Es gibt immer mehr Evidenz dafür, dass wir etwas tun müssen, aber es ist sehr schwierig, politische Entscheidungsträger dazu zu bringen, entsprechend zu handeln. Einige verstehen die Auswirkungen des Klimawandels auf die Gesundheit noch nicht wirklich. Wir müssen mehr darüber sprechen, wie sie zur Senkung des CO2-Gehalts beitragen können und wie sie ihre Bevölkerung und ihr Gesundheitssystem auf die Auswirkungen vorbereiten sollten. Die WHO leistet einen grossen Beitrag, indem sie sich für widerstandsfähige Gesundheitssysteme einsetzt und politische Entscheidungsträger anleitet. Aber es müsste noch mehr getan werden.

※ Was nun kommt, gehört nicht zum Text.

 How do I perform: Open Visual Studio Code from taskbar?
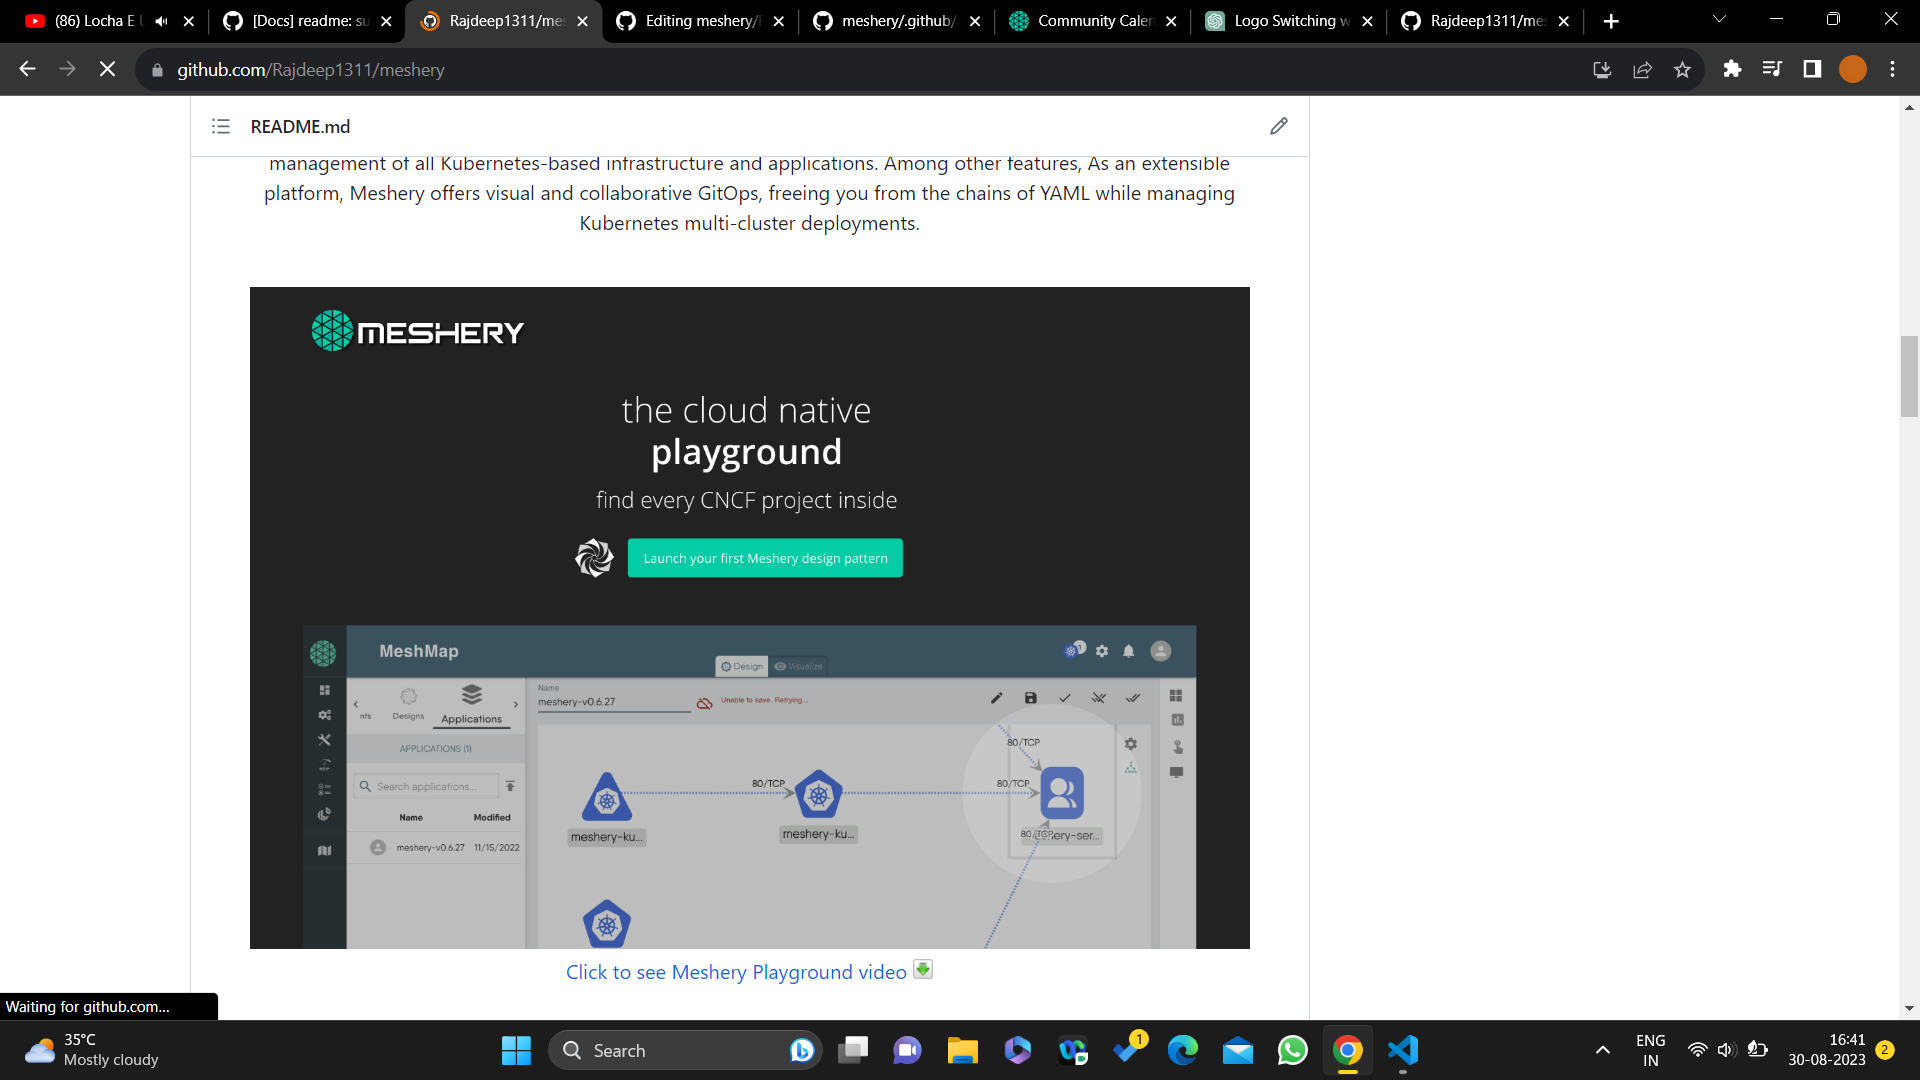coord(1402,1050)
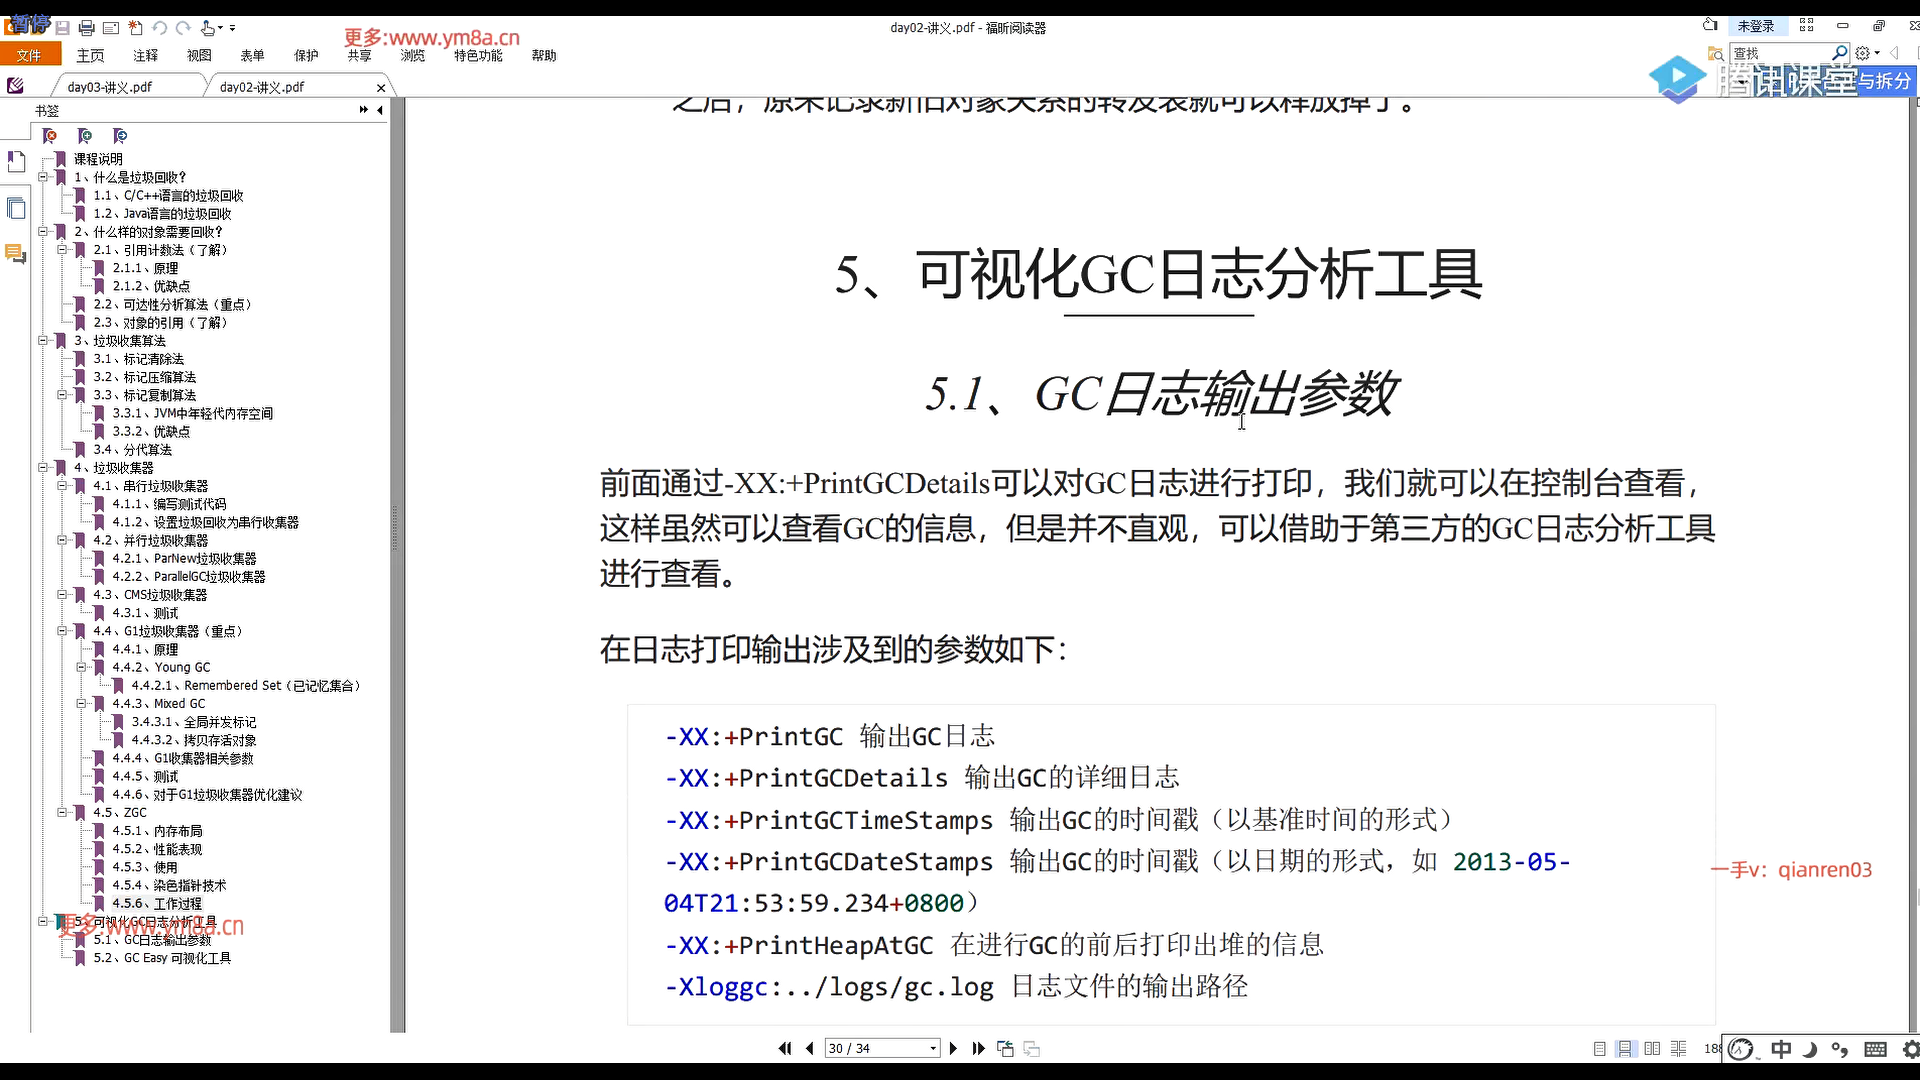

Die Politik ist das eine, aber wo sehen Sie Ihren Handlungsspielraum als Wissenschaftler?

Am Swiss TPH beschäftigen wir uns seit über zehn Jahren mit dem Thema Klimawandel und Gesundheit, zum Beispiel mit unserer Forschung zu Luftverschmutzung und der Wirkung von Hitze im In- und Ausland. Wir wollen in der Schweiz und weltweit zu den Pionieren gehören, wenn es darum geht, Diskussionen und Aktionen zum Thema Klimawandel und Gesundheit anzuregen und zu leiten. Deshalb war es für uns wichtig, zum jetzigen Zeitpunkt ein Symposium zu diesem Thema auszurichten.

Und wie sollen Wissenschaft und Politik zusammenfinden?

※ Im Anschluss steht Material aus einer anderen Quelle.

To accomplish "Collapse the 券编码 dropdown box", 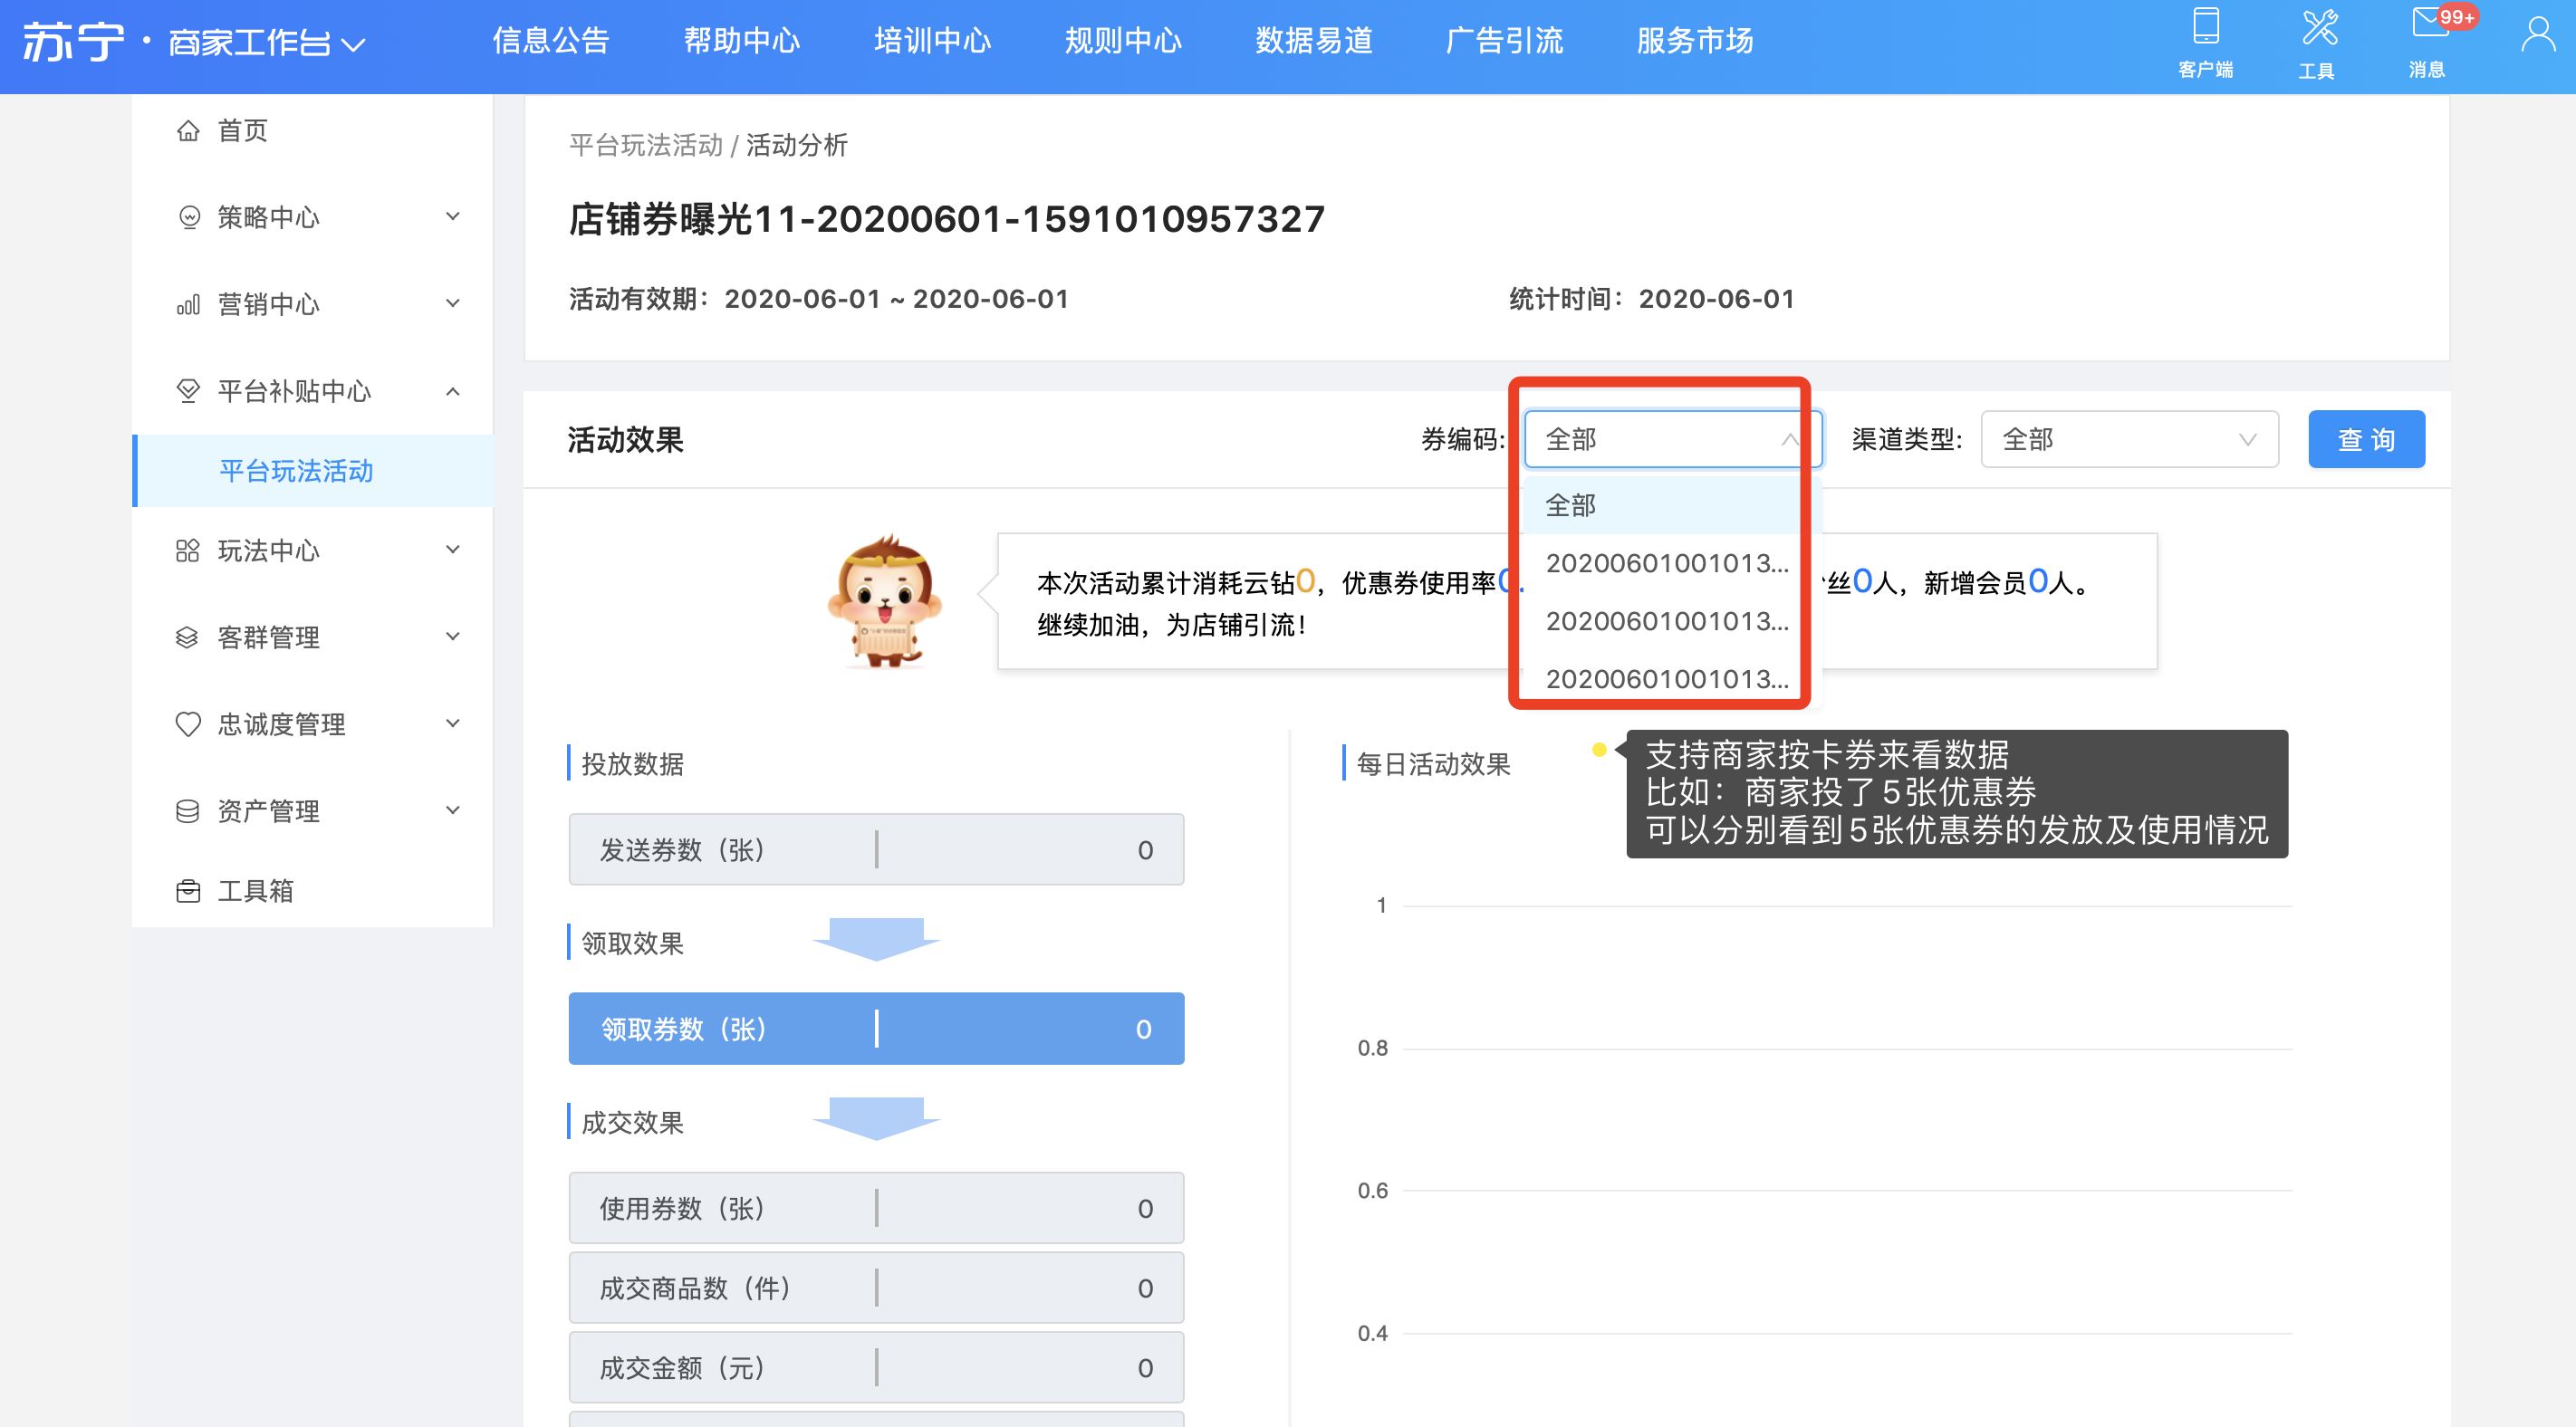I will [1670, 439].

Der Weltklimarat fokussiert sich auf drei Bereiche: die naturwissenschaftlichen Grundlagen des Klimawandels, die Auswirkungen des Klimawandels und die Möglichkeiten der Emissionsminderung. Hier sehen wir viele Synergien zwischen Wissenschaft und politischen Akteuren sowie viele Möglichkeiten für eine vermehrte Zusammenarbeit zwischen Institutionen. Am Symposium werden wir Diskussionen führen rund um diese Themen, Zusammenhänge erörtern und gemeinsam einen Beitrag leisten.

Wo sehen Sie den grössten Hebel im Kampf gegen den Klimawandel?

Auch wenn jede und jeder seinen Teil dazu beiträgt, von Einzelpersonen, die ihre Fluggewohnheiten ändern, bis hin zu politischen Entscheidungsträgern, die beim Pariser Abkommen mitmachen, wird das vielleicht nicht reichen. Deshalb fordert die Klimabewegung, dass wir mehr tun. In jedem der oben genannten drei Bereiche müssen wir unsere Rolle sowohl in institutioneller als auch in persönlicher Hinsicht wahrnehmen. Wir können und müssen etwas gegen den Klimawandel unternehmen. Egal woher Sie kommen, auch Sie können etwas bewirken.


Climate Change and Health. Swiss TPH Winter Symposium 2019. 5.–6. Dezember 2019, Congress Center Basel. Das Symposium kann auch über einen Live Stream mitverfolgt werden.

Guéladio Cissé

Prof. Dr. Guéladio Cissé leitet den Bereich Ecosystem Health Sciences am Swiss TPH. Er stammt ursprünglich aus Dafort in Mauretanien. Seit über 25 Jahren konzentriert sich seine Forschung auf Gesundheitliche Folgenabschätzung, Umweltepidemiologie und Ökosystem-Gesundheitswissenschaften. Er hat sich mit den Auswirkungen unzureichender Wasser-, Sanitär- und Hygienebedingungen, von Umweltschadstoffen und Klimawandel auf die Gesundheit beschäftigt.